==== The records ====

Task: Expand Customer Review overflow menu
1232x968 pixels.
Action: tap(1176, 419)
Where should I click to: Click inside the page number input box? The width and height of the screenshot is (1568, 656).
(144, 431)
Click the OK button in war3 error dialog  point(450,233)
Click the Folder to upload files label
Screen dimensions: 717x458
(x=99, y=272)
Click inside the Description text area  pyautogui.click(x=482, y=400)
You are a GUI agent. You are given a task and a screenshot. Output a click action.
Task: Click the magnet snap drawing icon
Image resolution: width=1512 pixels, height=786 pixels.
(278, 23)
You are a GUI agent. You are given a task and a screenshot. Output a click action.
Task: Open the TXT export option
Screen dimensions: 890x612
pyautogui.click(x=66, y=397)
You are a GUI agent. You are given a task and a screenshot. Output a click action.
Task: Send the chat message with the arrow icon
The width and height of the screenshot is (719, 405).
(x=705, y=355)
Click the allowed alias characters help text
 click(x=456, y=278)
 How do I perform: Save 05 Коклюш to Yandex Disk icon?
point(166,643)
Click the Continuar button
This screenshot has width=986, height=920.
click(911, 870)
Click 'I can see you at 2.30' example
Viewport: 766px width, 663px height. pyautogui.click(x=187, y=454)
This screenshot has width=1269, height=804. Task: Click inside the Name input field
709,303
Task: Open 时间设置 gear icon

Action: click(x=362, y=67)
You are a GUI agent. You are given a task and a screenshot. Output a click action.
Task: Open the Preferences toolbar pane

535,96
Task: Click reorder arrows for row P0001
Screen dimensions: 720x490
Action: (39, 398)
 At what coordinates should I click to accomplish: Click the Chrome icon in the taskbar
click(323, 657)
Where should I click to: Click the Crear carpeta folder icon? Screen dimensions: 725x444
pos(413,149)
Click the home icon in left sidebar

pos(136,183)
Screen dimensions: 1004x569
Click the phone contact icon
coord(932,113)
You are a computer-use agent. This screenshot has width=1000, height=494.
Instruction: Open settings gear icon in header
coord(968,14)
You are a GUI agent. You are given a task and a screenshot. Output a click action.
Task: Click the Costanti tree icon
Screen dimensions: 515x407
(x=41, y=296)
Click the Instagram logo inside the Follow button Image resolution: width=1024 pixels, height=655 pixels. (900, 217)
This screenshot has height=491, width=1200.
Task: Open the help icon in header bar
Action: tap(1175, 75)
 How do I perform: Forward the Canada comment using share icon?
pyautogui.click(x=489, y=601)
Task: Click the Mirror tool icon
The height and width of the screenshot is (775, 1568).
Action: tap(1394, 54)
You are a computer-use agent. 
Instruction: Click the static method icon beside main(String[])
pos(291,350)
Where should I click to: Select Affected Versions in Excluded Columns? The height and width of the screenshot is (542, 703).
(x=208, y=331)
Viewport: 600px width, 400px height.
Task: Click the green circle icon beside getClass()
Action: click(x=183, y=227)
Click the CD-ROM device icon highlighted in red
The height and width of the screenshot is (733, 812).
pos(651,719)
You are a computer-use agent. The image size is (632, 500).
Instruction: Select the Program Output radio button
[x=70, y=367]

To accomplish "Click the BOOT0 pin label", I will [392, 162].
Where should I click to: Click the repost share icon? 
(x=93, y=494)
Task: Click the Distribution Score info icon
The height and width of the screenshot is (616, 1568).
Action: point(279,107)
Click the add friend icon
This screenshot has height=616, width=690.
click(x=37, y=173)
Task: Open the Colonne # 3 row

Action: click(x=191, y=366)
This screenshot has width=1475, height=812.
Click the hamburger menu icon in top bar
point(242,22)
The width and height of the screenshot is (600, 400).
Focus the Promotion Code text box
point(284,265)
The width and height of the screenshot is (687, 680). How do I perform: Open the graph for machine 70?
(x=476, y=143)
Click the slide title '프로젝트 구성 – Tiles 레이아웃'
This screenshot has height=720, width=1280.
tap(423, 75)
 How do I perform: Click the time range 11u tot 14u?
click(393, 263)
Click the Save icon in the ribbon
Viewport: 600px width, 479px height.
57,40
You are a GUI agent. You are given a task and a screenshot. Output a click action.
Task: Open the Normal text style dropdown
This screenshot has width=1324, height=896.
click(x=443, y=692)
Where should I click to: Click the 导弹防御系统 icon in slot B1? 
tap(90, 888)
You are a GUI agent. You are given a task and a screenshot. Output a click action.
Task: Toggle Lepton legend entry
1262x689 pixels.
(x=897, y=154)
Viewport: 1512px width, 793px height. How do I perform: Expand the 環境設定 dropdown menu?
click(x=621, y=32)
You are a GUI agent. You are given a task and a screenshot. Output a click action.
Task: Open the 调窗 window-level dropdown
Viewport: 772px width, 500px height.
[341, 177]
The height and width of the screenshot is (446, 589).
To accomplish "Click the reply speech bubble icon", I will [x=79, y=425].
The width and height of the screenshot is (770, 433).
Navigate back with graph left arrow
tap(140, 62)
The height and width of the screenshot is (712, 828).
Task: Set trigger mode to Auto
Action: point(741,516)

====

**Problem to solve**
State how many lines of the entries contain the word "label". Nothing besides the number belongs in the reply.

**Reply**
2